Guatemala-Stadt. Nur zwei Tage nach Übernahme der Amtsgeschäfte durch den neuen Präsidenten Jimmy Morales haben Vertreter der "Volksversammlung" eine Protestkundgebung im Zentrum der Hauptstadt durchgeführt. Die Aktion sollte "eine Mitteilung an die neue Regierung sein, dass wir als Bürger Guatemalas hier sind und auf der Suche nach Veränderung auch die Macht übernommen haben", erklärte Gabriel Wer, einer der Organisatoren.
Die Volksversammlung, ein Bündnis aus indigenen- und Bauernorganisationen sowie Gewerkschaften und verschiedensten gesellschaftlichen Organisationen, gründete sich im vergangenen Jahr im Zuge der großen Proteste. Das Bündnis fordert die Bürger nun auf, weiterhin ihre Rechte und Gesetzesreformen zugunsten des Volkes zu verlangen.
Am 14. Januar hatte Jimmy Morales sein Amt als Regierungschef angetreten. Seinem Wahlspruch "weder korrupt noch Dieb" blieb er in seiner Antrittsrede treu. Diese wurde weithin als oberflächlich bewertet, da sie keine Richtung erkennen ließ, wie die Regierung der aktuellen Krise des Landes entgegenzutreten gedenke. Neben dem fehlenden Regierungsplan war Morales auch seinem Versprechen, das Regierungskabinett vorab bekannt zu geben, nicht nachgekommen.
Schon am ersten Tag nach der Ministereinsetzung wurde die Wahl der Ministerin für Kommunikation, Sherry Ordóñez, in Frage gestellt. Ordóñez besitzt eine Firma, die in den vergangenen Jahren Staatsaufträge im Wert von knapp zwei Millionen Euro erhalten haben soll. Diese Situation stellt das Versprechen von Morales, seine Regierungszeit ohne Anzeichen für Korruption zu beginnen, auf den Prüfstand.
Des Weiteren haben nur einen Tag nach der konstituierenden Sitzung des Parlaments ein Drittel der neu gewählten Kongressabgeordneten die Partei gewechselt. Ein Verbot von Parteiwechsel als Abgeordneter ist schon seit längerem ein Punkt auf der Agenda notwendiger politischer Reformen.
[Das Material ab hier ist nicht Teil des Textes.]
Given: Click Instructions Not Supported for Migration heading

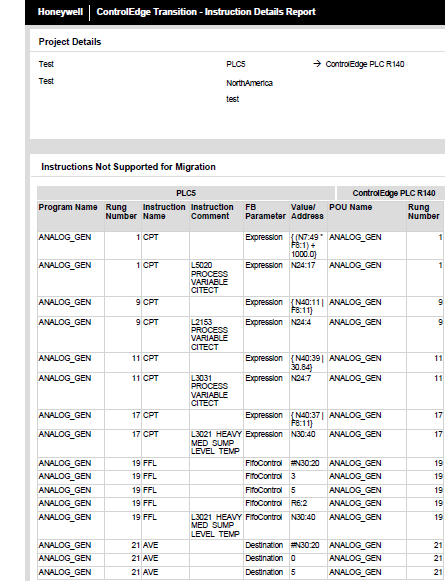Looking at the screenshot, I should 128,167.
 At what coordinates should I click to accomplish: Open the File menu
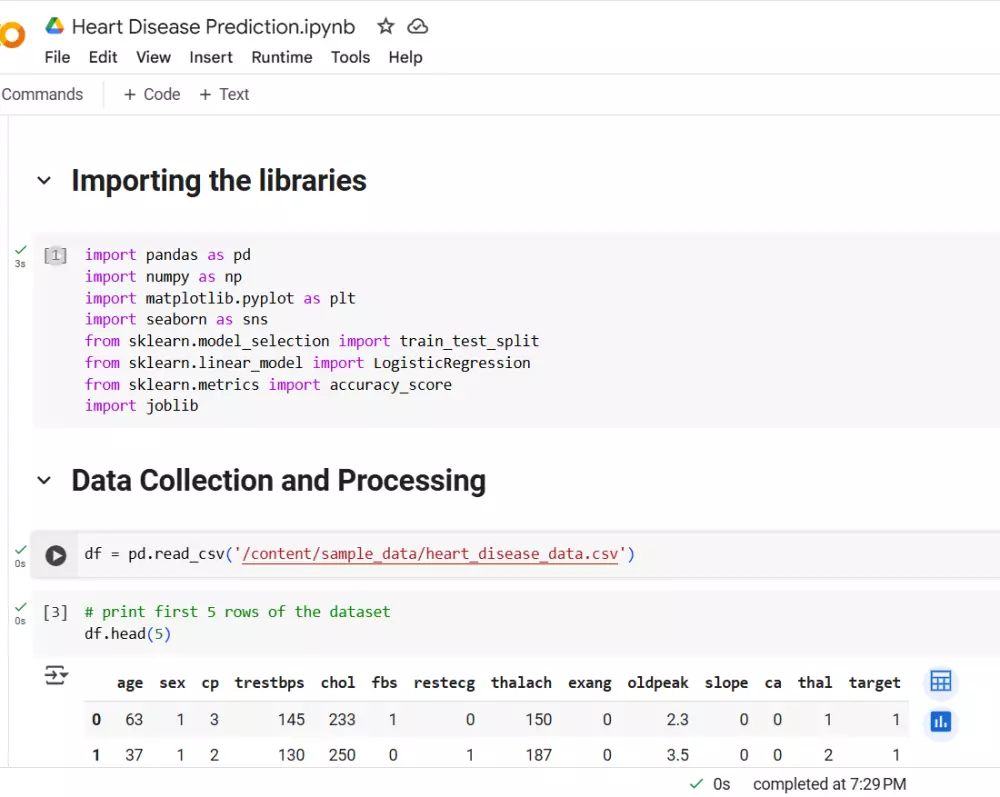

In einem Kommuniqué der Volksversammlung zur Kundgebung am Samstag, an der hunderte Menschen teilnahmen, heißt es, das politische System Guatemalas erfordere einen grundlegenden Wandel, um die Rechte der ganzen Bevölkerung wahrnehmen zu können. Es sei nötig, das jetzige System, das nur zugunsten einer kleinen Gruppe funktioniere, zu zerstören. Die im vergangenen Jahr geforderten Reformen des Wahl- und Parteiengesetzes seien blockiert worden.
Soziale Konflikte, Gewalt und eine chronische Unterernährung bei der Hälfte der guatemaltekischen Kinder prägen das Krisen geschüttelte mittelamerikanische Land. Notwendige Reformen, wie die der staatlichen Institutionen und der Wahlgesetze, wurden seit den Friedensverträgen von 1996 verschleppt. Die Missstände zeigen sich unter anderem im maroden Gesundheitssystem und den klientelistisch organisierten Sozialprogrammen.